Leaders on an Army team that experiments with bringing cyber weapons to the battlefield say their top priority is managing commanders’ expectations.
The Army is testing giving brigade commanders direct authorities of cyber capabilities, a new concept that includes offensive and defensive planners on the brigade staff.
Army Cyber Command is using a pilot program, Cyber and Electromagnetic Activities Support to Corps and Below, to test the infrastructure changes necessary to insert tactical cyber teams within brigades.
While these planners are experts in cyber and electromagnetic activities, or CEMA, they need to plan and request capabilities from higher echelons. As such, the CEMA planners must have an accurate understanding of the assets they bring.
Trainers focus on “what can they realistically do in a training environment as opposed what they can do on the real side of the house,” Capt. Daniel Oconer, brigade CEMA officer, told Fifth Domain.
“That expectation management is beneficial because you just can’t simply hack a network of an adversary. It’s not that simple, it’s very complex. When you hear offensive cyber, typically your response is ‘Oh, you can do all the stuff you can do in the movies?’ No, you really can’t.”
With that understanding, the CEMA cell can more accurately provide planning options to the brigade staff for pending operations.
New Cyber and Electromagnetic Activities cells have been stood up in each brigade to help provide targeting options and capabilities for commanders.
Capt. Adam Schinder, expeditionary cyber support detachment commander, said the Army is trying to limit the pains associated with integration by conducting leader engagement sessions prior to arriving at the National Training Center.

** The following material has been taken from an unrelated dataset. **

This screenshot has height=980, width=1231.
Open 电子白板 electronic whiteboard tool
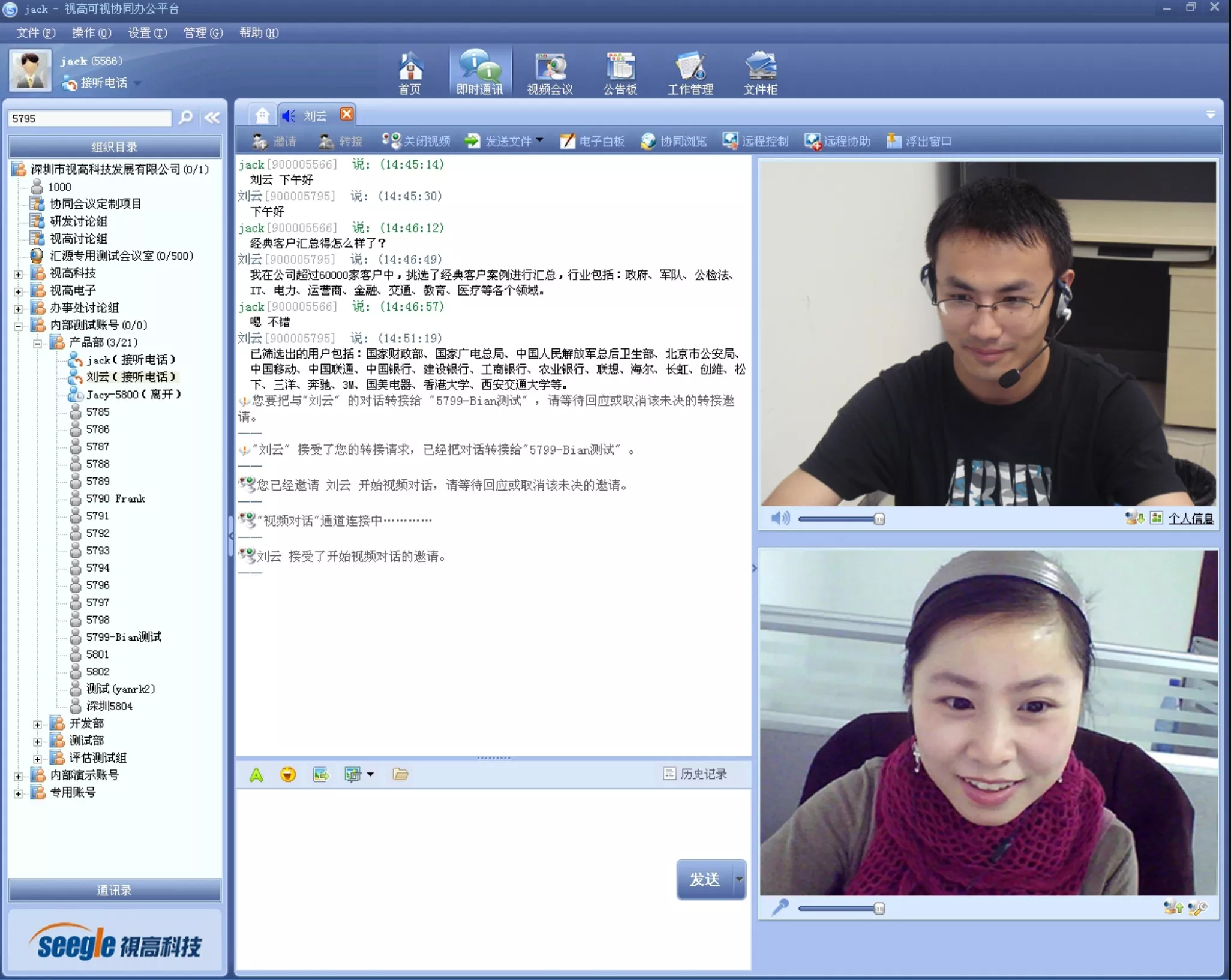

Combined with work at the brigade’s home station, this work at home station helps the tactical cyber operators and the brigade gain comfort moving together.
“They want to make sure the cyber individuals understand how to maneuver tactically and that when they take these guys out they’re not going to give away their [operating position] by turning out a [light] or making a bunch of noise,” Matt Funk, the exercise planner, said.

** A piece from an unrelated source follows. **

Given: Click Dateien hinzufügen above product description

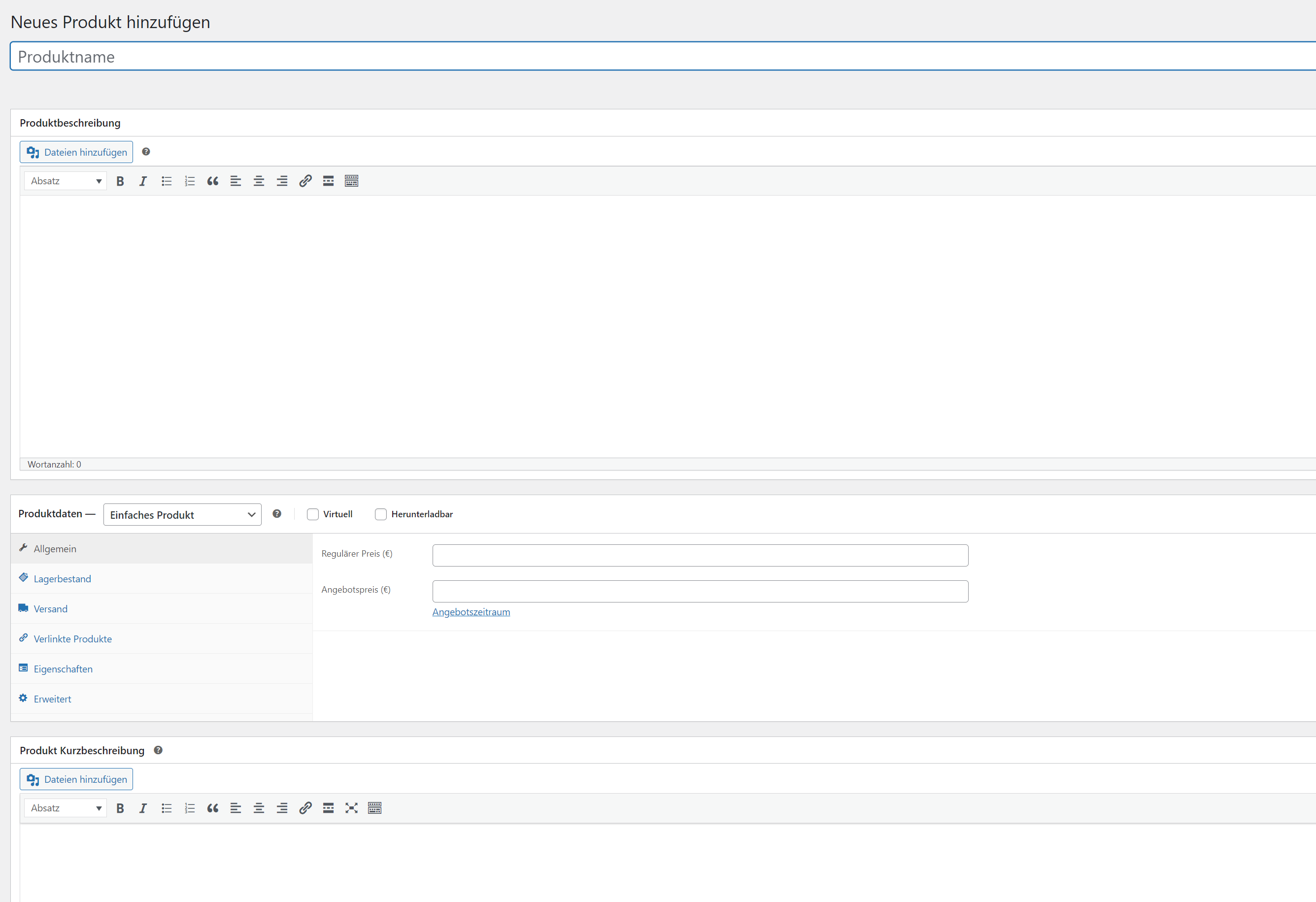Looking at the screenshot, I should coord(76,152).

“Our guys don’t have many chances [to maneuver tactically] and a lot of that is based off of talking with the scouts or the armor or the [cavalry] or whoever they’re out with. A lot of that is measured — did they get seen?”
The final component is the technical aspect.
“[It’s] more on that how are they putting themselves situationally on the battlefield as opposed to challenging their technical ability. Did they put themselves in the right location to access that city, did they set themselves up within distance, within line of sight if they need it, but far enough back,” Funk said.